WRITTEN EXERCISE:
Determine how many of the lines below contain the string "icon", with case counting. Give only the number.

## begin INFORMATION GIVEN

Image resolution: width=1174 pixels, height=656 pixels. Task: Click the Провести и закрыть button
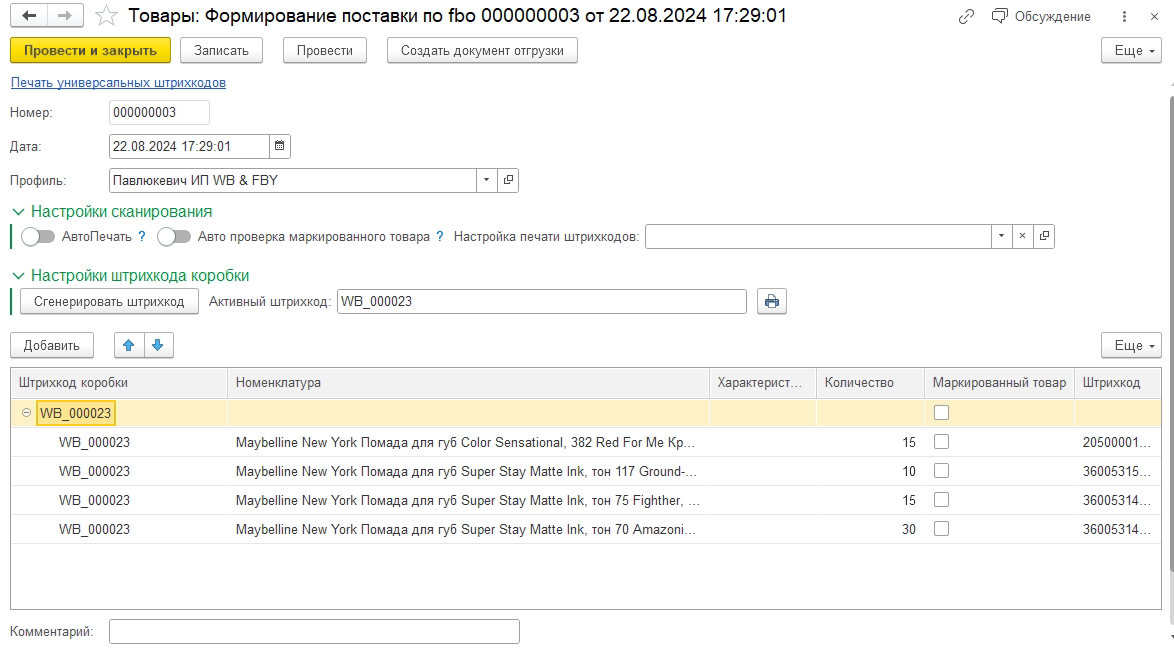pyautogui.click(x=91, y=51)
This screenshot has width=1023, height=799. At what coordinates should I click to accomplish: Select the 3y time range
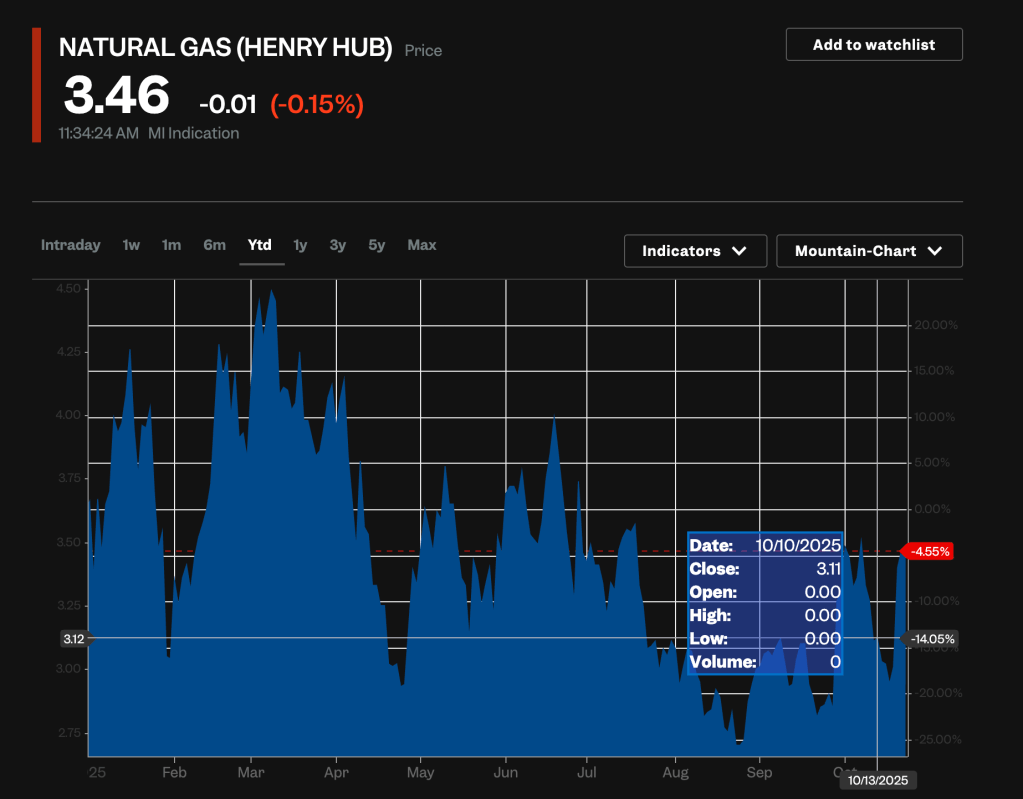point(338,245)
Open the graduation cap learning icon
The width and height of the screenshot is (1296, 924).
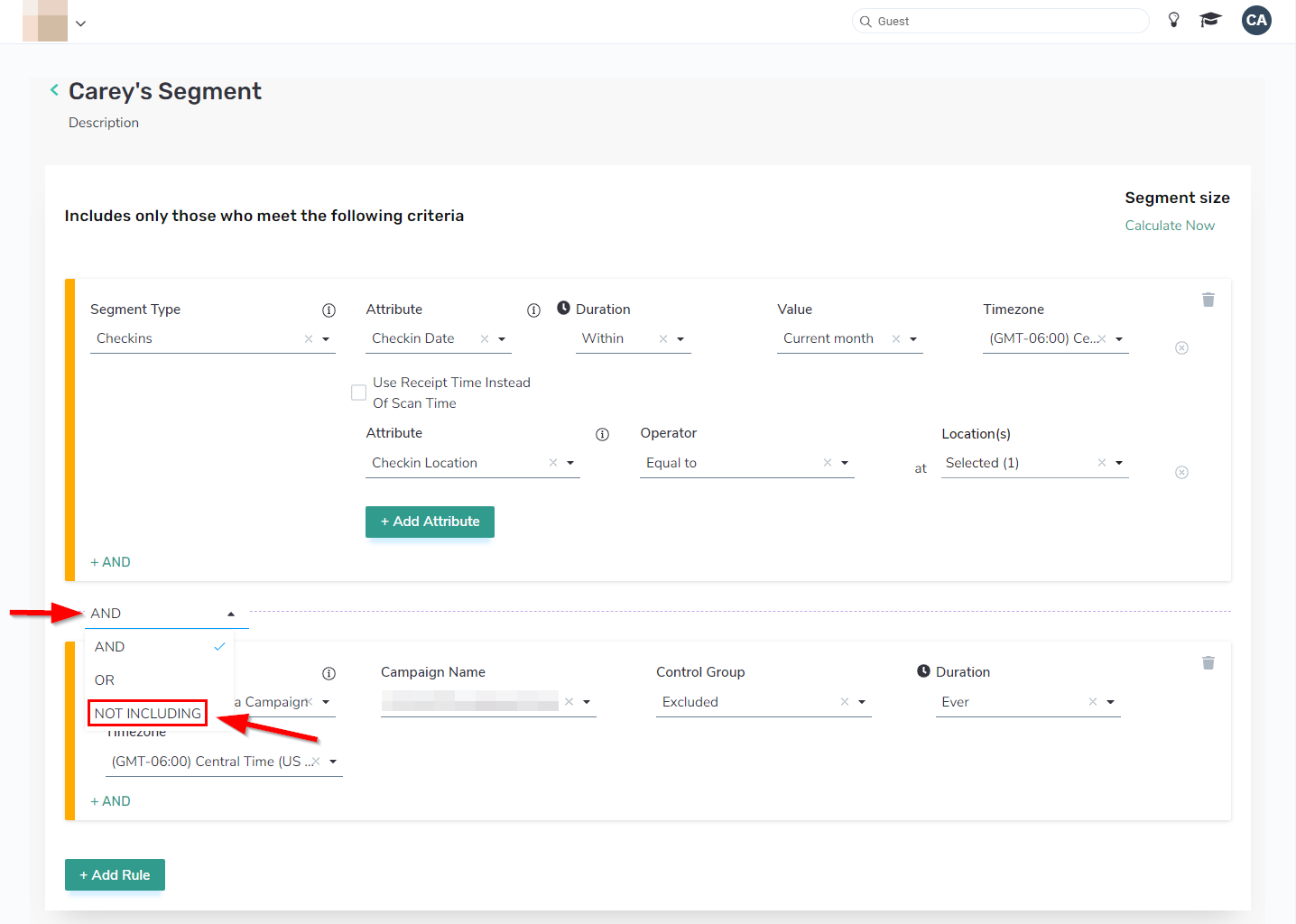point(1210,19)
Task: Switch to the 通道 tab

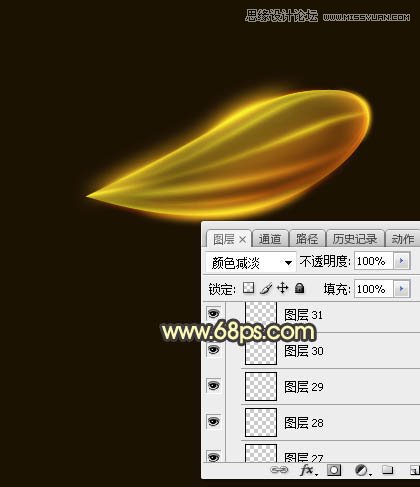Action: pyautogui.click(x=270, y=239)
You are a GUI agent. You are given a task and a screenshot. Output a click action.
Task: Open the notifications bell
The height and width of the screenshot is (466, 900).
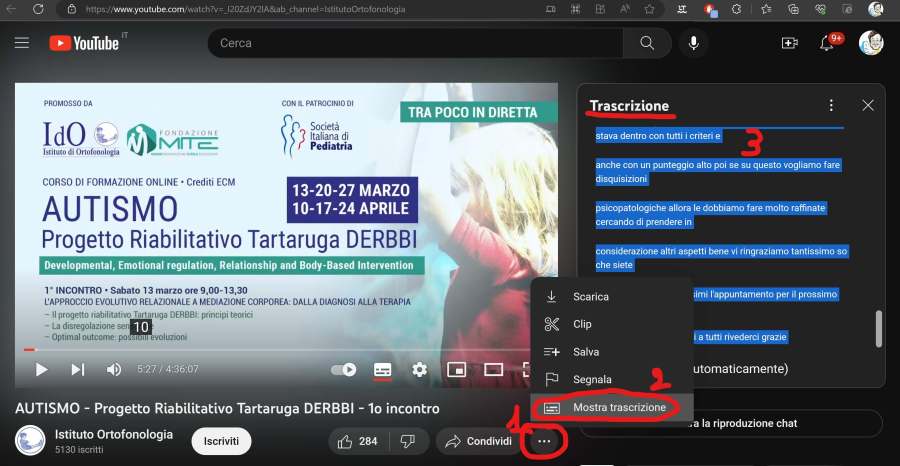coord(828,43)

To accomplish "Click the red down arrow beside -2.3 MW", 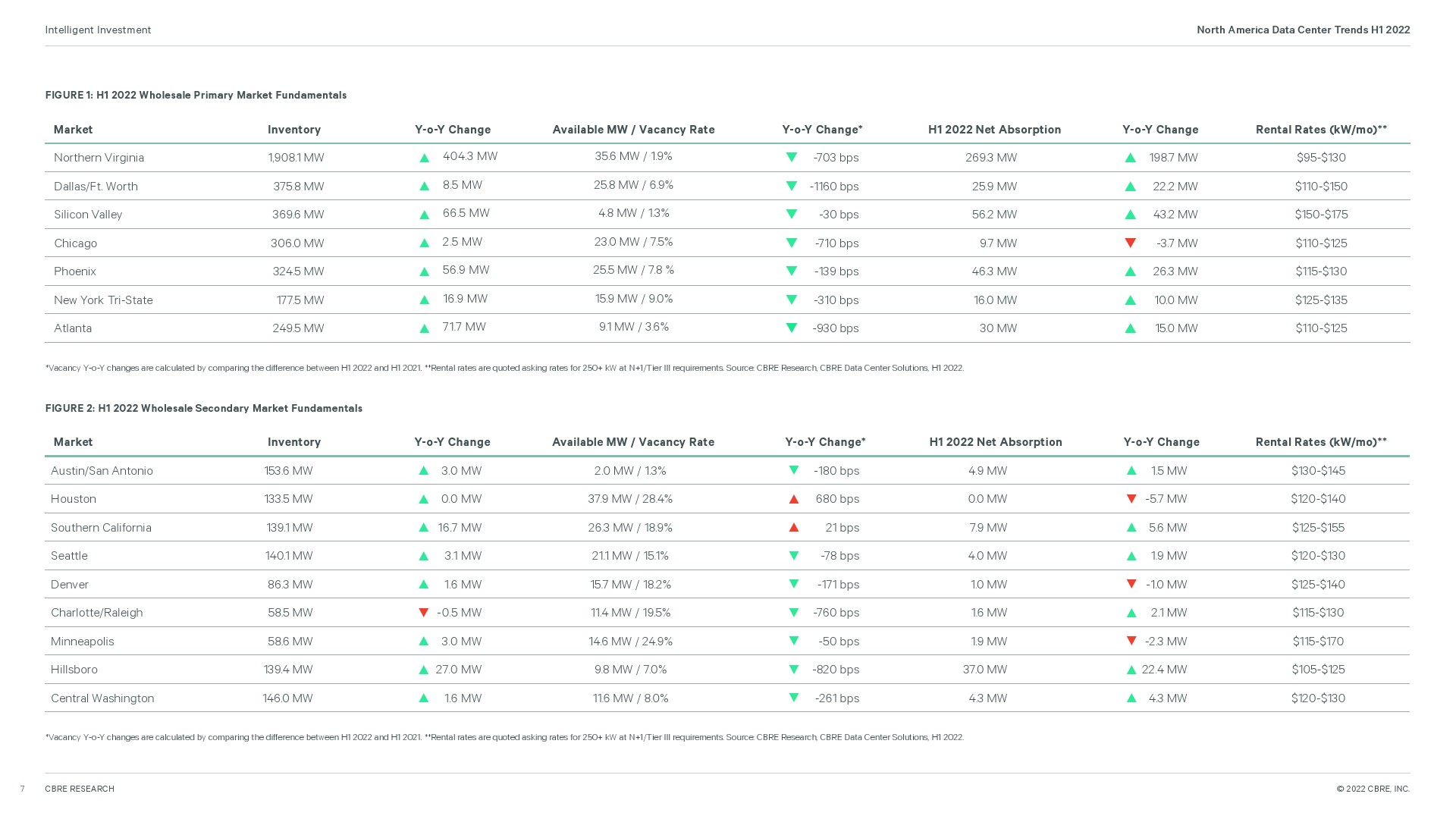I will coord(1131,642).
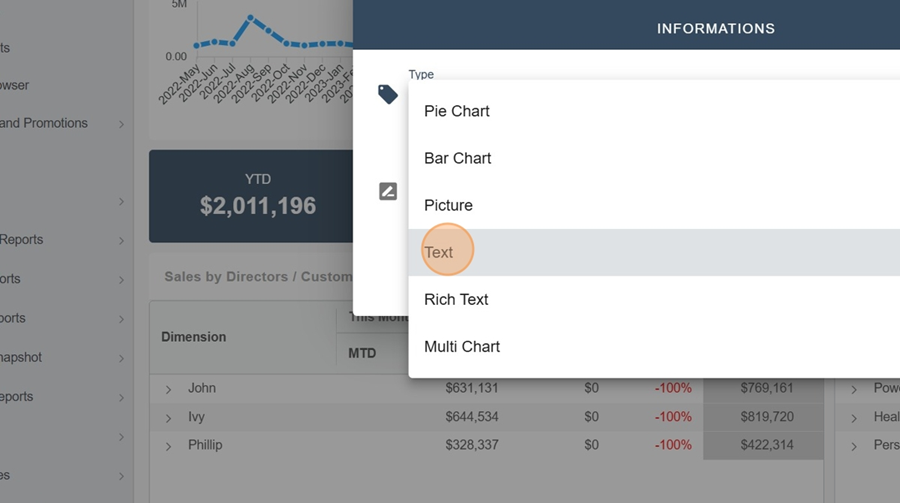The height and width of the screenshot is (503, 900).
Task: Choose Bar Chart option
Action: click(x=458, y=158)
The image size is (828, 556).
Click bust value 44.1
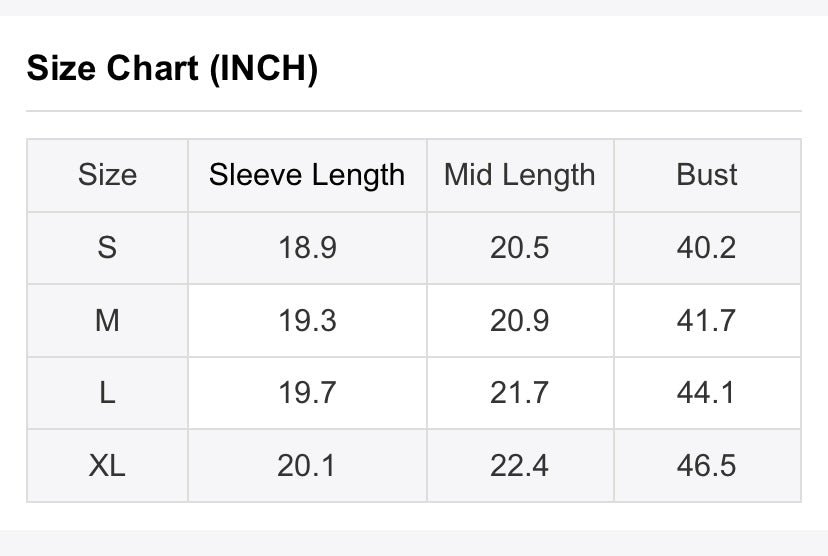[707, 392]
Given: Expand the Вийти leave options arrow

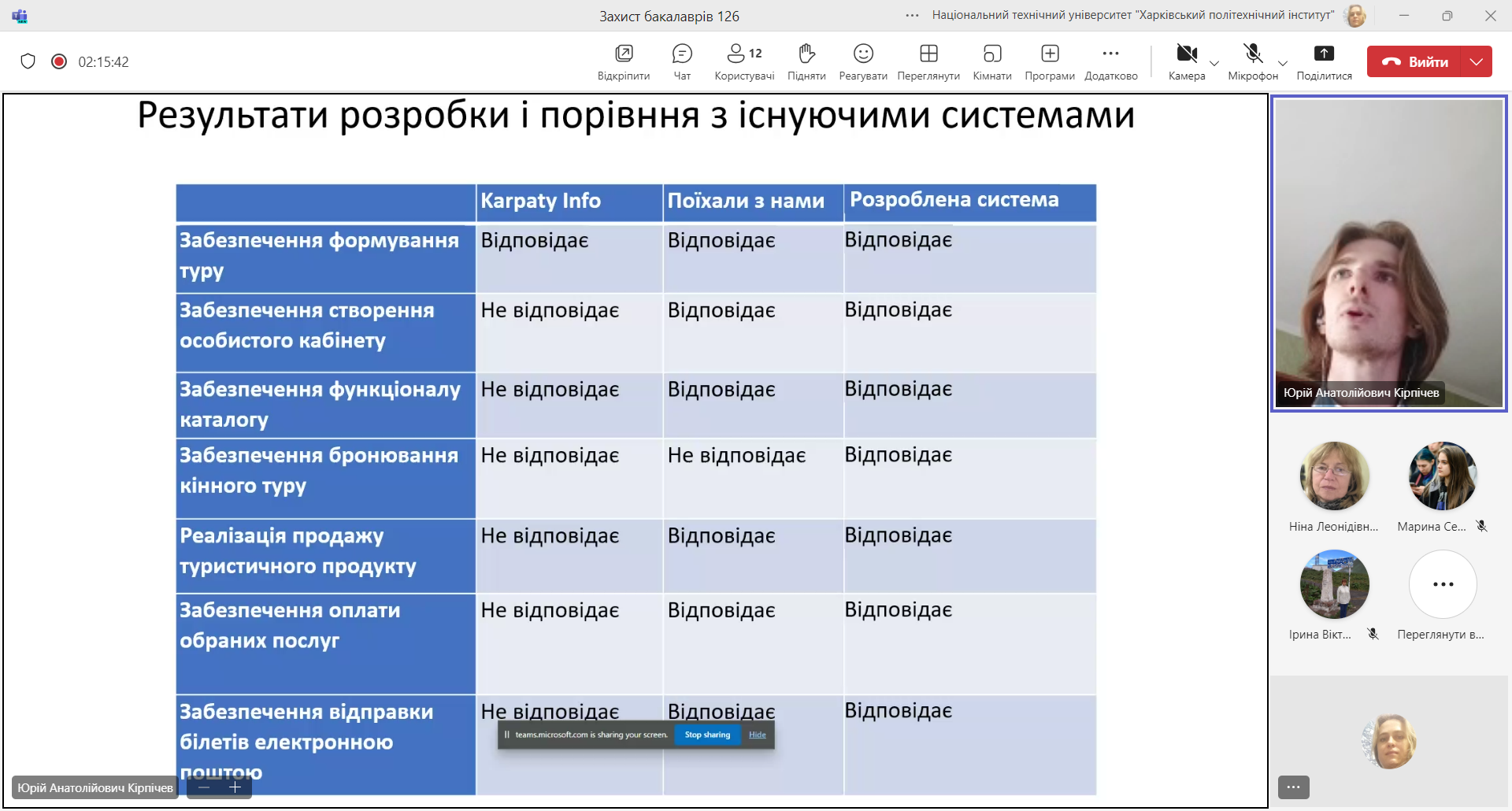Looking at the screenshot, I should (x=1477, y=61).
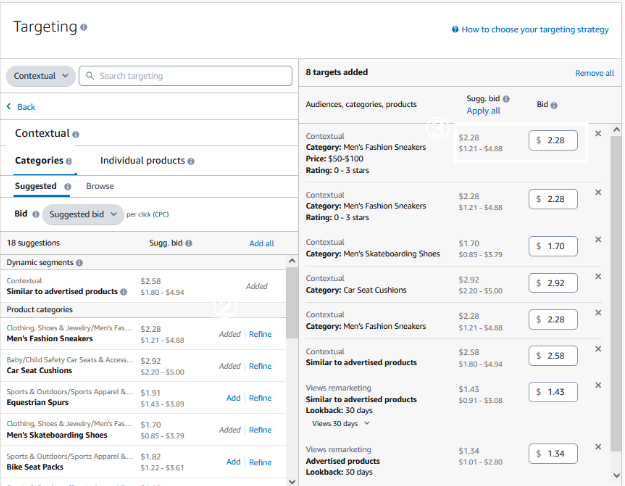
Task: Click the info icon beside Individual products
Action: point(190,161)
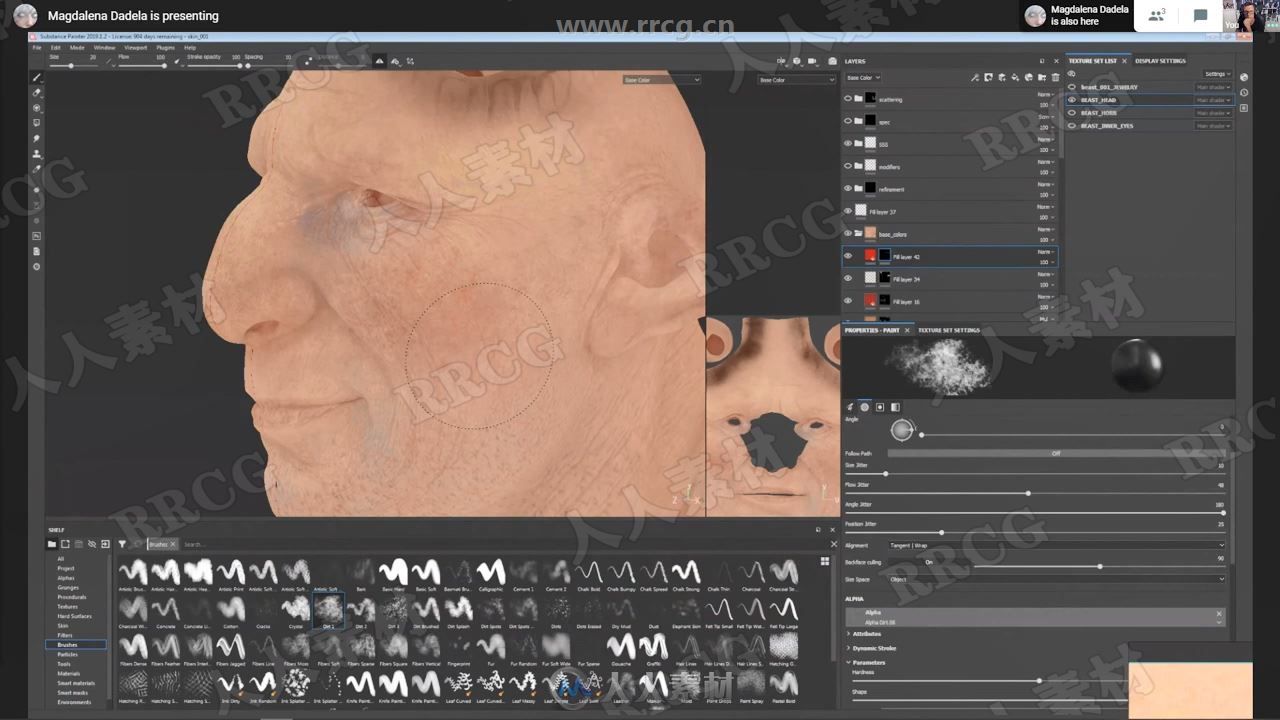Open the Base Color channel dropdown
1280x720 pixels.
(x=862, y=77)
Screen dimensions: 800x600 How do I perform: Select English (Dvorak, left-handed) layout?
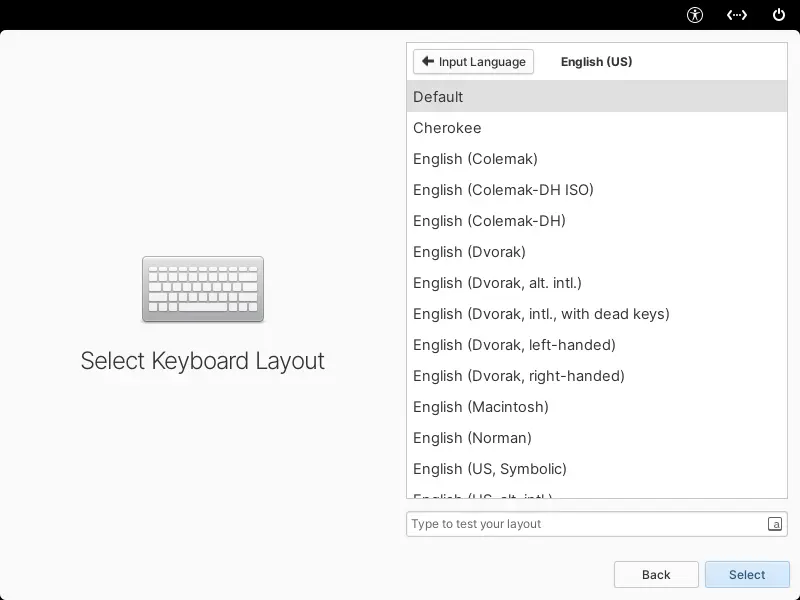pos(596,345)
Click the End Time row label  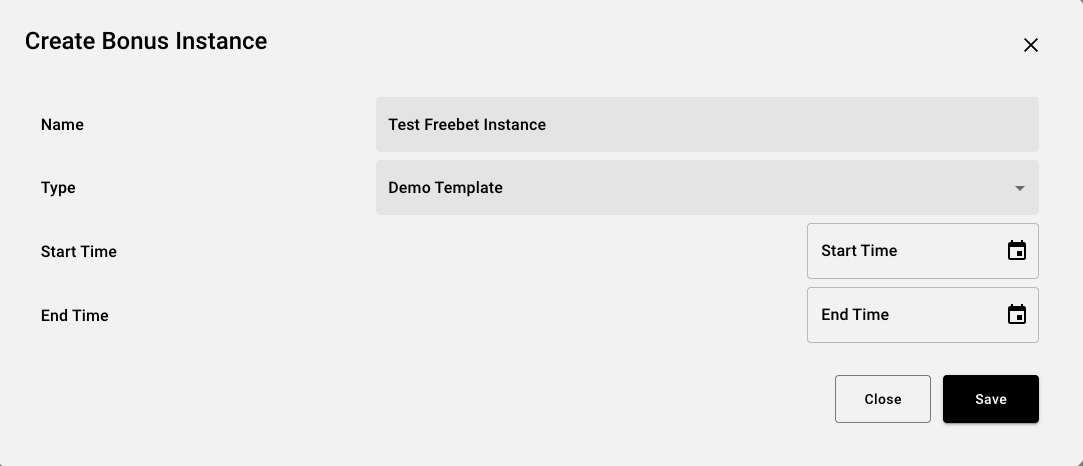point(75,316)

## end INFORMATION GIVEN

ANSWER TO THIS TASK:
2